**Given instruction**
Return the items verbatim, starting at the beginning of the items and ending at the line that contains "[x=14, y=9]", with both ends included.

**Data for this exercise**
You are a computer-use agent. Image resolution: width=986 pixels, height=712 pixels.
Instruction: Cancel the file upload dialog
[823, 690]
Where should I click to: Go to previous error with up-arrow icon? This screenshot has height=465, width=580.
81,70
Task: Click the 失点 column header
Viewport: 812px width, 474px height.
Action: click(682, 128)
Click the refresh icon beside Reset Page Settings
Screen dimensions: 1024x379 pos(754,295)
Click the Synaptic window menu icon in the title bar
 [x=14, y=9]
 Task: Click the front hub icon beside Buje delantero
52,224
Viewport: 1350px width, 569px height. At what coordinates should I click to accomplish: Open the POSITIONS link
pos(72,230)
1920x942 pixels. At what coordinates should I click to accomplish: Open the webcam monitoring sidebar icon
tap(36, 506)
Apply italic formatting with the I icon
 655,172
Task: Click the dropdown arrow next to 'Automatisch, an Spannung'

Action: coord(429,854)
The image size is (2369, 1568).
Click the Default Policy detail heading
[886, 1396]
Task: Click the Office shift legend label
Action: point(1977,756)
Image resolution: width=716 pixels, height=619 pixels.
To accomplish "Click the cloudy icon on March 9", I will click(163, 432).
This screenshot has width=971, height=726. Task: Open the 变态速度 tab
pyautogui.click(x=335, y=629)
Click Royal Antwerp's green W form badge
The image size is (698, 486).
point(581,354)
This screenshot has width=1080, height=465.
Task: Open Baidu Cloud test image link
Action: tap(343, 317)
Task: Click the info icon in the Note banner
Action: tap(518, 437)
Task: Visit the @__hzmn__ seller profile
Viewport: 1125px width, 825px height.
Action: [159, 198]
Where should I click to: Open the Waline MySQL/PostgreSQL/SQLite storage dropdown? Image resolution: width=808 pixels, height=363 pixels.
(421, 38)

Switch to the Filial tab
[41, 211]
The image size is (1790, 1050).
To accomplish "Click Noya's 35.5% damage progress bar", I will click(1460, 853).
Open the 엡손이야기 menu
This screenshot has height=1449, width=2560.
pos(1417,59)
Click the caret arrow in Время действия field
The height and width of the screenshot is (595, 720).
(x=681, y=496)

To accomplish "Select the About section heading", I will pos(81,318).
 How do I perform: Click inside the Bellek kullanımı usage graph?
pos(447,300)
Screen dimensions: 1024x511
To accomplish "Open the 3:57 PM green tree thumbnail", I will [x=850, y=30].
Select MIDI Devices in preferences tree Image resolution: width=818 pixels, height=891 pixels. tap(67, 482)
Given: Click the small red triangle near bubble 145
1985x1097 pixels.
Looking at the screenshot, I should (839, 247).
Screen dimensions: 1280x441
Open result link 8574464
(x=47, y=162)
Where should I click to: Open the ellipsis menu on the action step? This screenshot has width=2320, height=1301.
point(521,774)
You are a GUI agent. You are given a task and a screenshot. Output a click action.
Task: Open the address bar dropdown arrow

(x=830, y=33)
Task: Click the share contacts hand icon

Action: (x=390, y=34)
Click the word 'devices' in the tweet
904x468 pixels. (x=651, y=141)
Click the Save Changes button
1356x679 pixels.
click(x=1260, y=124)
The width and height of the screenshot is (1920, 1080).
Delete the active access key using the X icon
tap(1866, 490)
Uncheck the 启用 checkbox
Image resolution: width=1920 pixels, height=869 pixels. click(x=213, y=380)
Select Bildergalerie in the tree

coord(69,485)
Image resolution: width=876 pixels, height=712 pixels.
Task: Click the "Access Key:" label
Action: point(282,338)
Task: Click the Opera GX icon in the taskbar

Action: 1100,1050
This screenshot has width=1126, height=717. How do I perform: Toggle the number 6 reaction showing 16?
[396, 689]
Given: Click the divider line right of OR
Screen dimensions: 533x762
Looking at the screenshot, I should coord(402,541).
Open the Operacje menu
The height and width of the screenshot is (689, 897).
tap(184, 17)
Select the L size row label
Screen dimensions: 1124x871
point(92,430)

**Expected answer**
You are a computer-use agent. Image resolution: width=986 pixels, height=712 pixels.
Instruction: Cancel the file upload dialog
[823, 690]
Where should I click to: Go to previous error with up-arrow icon? This screenshot has height=465, width=580.
81,70
Task: Click the 失点 column header
Viewport: 812px width, 474px height.
Action: click(682, 128)
Click the refresh icon beside Reset Page Settings
Screen dimensions: 1024x379 pos(754,295)
Click the Synaptic window menu icon in the title bar
 [x=14, y=9]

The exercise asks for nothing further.